A $47m plan proposes a new Hato Petera College, centre, with triangular marae, lower centre, chapel, with cross on roof, and tertiary student flats, foreground). Image / Hume Architects
Education Minister Chris Hipkins will hear a $47 million last-ditch bid to save Hato Petera College this week.
Hipkins, Te Tai Tokerau MP Kelvin Davis and Tāmaki Makaurau MP Peeni Henare will visit the college on Auckland's North Shore on Thursday to hear views on Catholic Bishop Pat Dunn's request to cancel the college's integration agreement with the state - signalling its closure.
A group trying to save the school, Te Whānau Whānui o Hato Petera, is promoting a $47m plan to rebuild the school with beds for 384 boarders plus an aquatic centre, flats for tertiary students and a retirement village.
A Kerikeri forestry director who speaks for the Ngāti Hao hāpu of Ngāpuhi who have lodged a Treaty of Waitangi claim for the area, James Clyde, said he hoped to raise funds through the treaty claim to help pay for the redevelopment.

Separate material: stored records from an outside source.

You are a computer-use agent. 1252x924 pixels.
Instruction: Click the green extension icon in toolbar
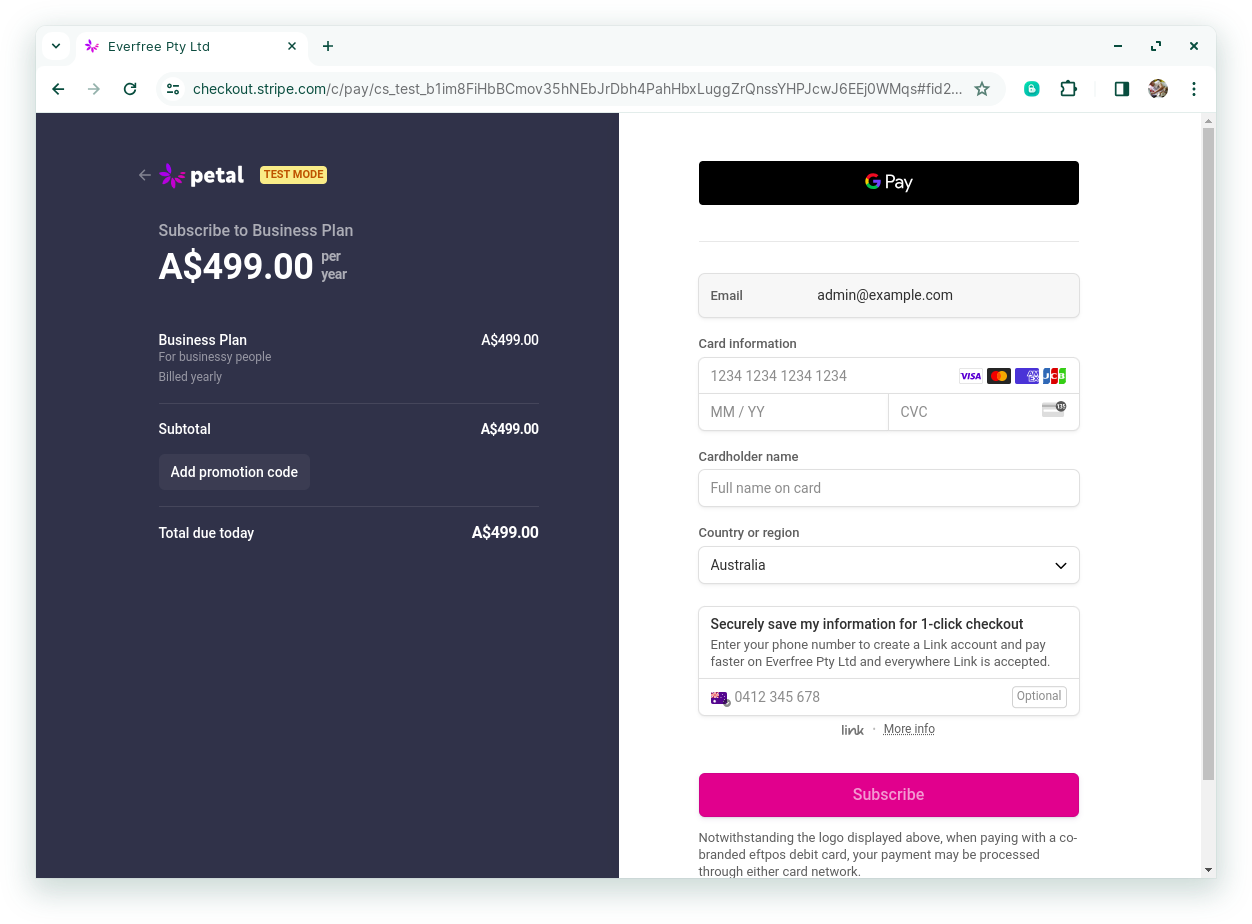tap(1031, 89)
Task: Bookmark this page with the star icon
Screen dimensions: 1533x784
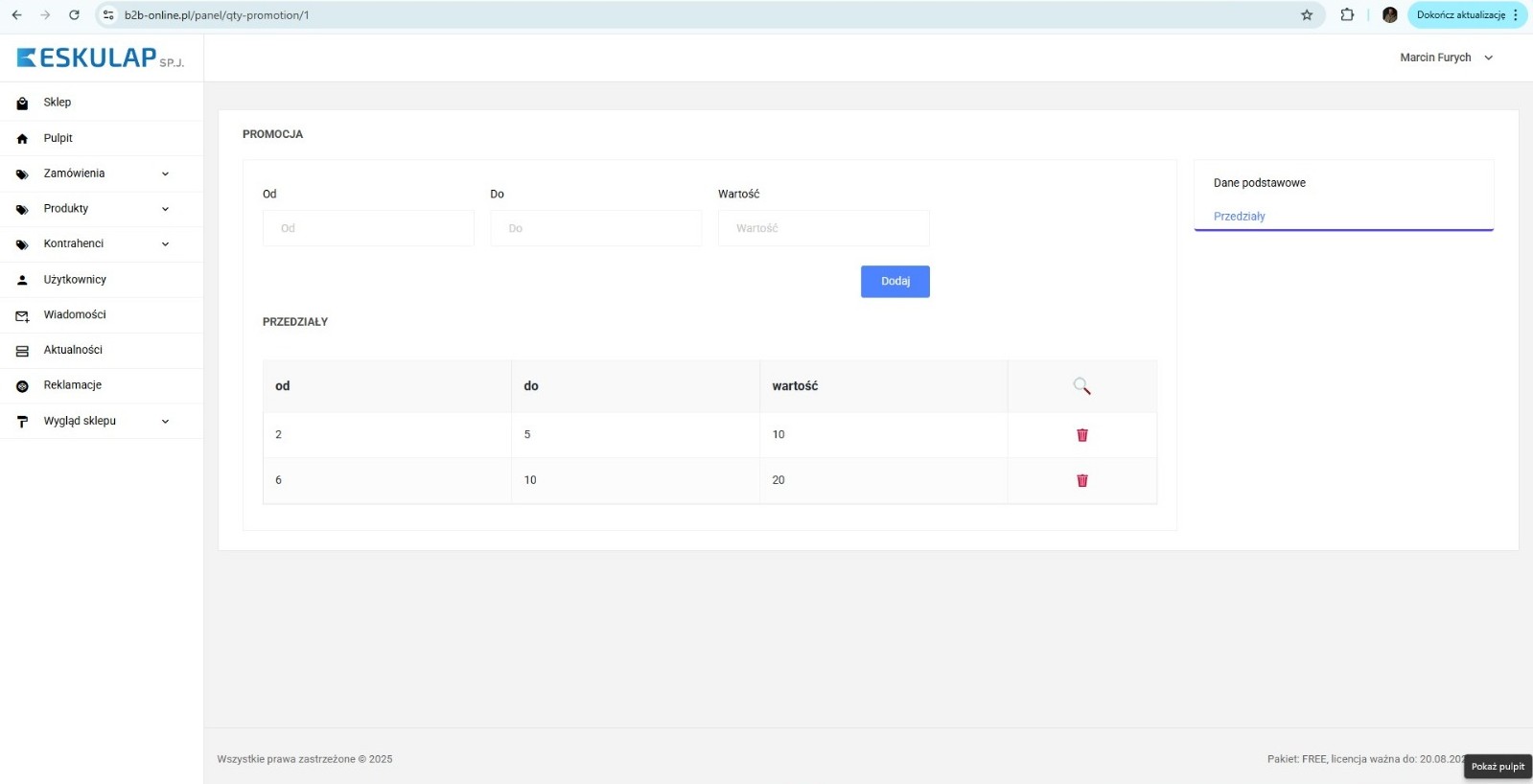Action: (x=1306, y=15)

But another member of the group, Rātahi Tomuri, said the plan would depend on the Catholic Church granting a long-term lease of the 12ha site, and when the plan was first proposed by Te Whānau o Hato Petera Trust in 2015, the Church was only willing to grant a five-year lease.
The college was Auckland's last remaining Māori boarding school with 245 students at its peak, but the Ministry of Education closed its boarding hostel in 2016 on health and safety grounds and the roll dwindled to just one student earlier this year.
Hipkins issued an interim decision in June to cancel the integration agreement, but allowed 28 days for a report from the school's commissioner, Lex Hamill.
An invitation to Thursday's meeting from the ministry's regional director Isabel Evans says Hipkins "would like to meet with members of the Hato Petera community to hear from people who have been involved with the college as a student, parent, caregiver, board member or teacher over the past few years".
The 70-minute meeting is scheduled to run from 11am to 12.10pm.
Tomuri said the redevelopment plan, with a new main school building named after Dame Whina Cooper, was supported by two iwi with claims to the area, Ngāti Hao and Ngāti Paoa, which sold the land to Governor George Grey for educational purposes in the 1840s.
Ngāti Paoa principal adviser Haydn Solomon said it was Ngāti Paoa land which became connected with Ngāti Hao when Ngāti Hao chief Patuone married a Ngāti Paoa woman Riria.
He said Ngāti Paoa was currently negotiating its treaty claim and notified the Crown three weeks ago of its concerns about the Hato Petera land.
"We have looked at the [redevelopment] proposal. It's about keeping the school open, using the land for education, so we are supportive of that," he said.
"But it's not exclusive support. As mana whenua, we are not trying to pick sides, we are just trying to maintain the principle of why the land was set aside."
A key principle for the church has been a provision in the college's integration agreement that at least 95 per cent of students must be Catholic. Mate Webb, who chaired the college board of trustees when the plan was developed, said that should be reduced to 60 per cent to help recruit more students.
He said the plan would also need a 25-year lease and extending the age range of students to include Years 7 and 8 as well as the current Years 9 to 13.
A former Te Whānau o Hato Petera Trust chairman and old boy, Dr Lance O'Sullivan, suggested that the school should become a boarding facility only, with students attending nearby schools on the model of Auckland Grammar School's InZone hostel.
"I'm fiercely proud of Hato Petera's contribution to my life and who I am, and in a spirit of gratitude I'm very keen to be a part of the future for Hato Petera," he said.
"To be frank, I think that does include the fact that the school will close as we know it. I believe that's not necessarily a bad thing, it's an opportunity to have a blank canvas to start again. That start again has to be different."